She would considerably enhance Robert's trust fund, which should satisfy him, but Locke House and its lands were her great-granddaughters. The mother could not refuse a dying woman's last request surely? Dr Letty Warren appeared to be devoted to her child, as well as a committed professional, she would be a fool not to secure her daughter's future.

"Travers, I wish to make the changes to my will that we talked about. How long would that take?" Alicia spoke to her solicitor as she always did, clipped, direct.
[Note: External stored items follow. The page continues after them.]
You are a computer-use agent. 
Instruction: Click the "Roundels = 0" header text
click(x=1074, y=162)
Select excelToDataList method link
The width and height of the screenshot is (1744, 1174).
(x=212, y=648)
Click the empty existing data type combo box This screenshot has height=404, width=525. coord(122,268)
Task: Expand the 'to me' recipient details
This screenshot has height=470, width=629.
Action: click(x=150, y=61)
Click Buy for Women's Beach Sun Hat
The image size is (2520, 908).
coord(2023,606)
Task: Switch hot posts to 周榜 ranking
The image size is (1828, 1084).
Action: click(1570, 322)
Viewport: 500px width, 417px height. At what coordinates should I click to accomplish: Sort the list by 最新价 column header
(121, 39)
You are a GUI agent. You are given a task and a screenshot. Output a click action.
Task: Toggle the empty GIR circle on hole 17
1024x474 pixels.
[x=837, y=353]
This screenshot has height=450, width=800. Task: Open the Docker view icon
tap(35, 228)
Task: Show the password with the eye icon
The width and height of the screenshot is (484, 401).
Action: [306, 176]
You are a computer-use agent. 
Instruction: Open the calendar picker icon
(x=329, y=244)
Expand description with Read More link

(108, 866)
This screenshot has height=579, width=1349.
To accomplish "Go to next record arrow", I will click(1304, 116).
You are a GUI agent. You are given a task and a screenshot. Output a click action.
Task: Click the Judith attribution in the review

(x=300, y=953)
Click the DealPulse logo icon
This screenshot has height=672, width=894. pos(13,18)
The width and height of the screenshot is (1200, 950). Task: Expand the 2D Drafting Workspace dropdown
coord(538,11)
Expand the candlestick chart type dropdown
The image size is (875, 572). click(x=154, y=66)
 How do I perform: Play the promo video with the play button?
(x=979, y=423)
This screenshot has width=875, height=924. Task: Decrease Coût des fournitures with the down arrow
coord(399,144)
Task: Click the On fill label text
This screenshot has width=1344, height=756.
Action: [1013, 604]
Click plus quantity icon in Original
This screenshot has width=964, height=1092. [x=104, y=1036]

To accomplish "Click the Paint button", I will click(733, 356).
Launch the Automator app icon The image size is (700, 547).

A few minutes later she replaced the receiver and sighed. The team of lawyers and accountants would have the amendments to her will in place in a day. By this evening it would be signed, sealed with copies securely held by the bank and Travers and Beck. Now all she needed to do was to inform Robert and Letty Warren of the resolution to her dilemma. Neither would take it lightly, but she was not a woman who cared over much for the petty insecurities of others.

It would be done, and Travers would ensure that it could not be undone.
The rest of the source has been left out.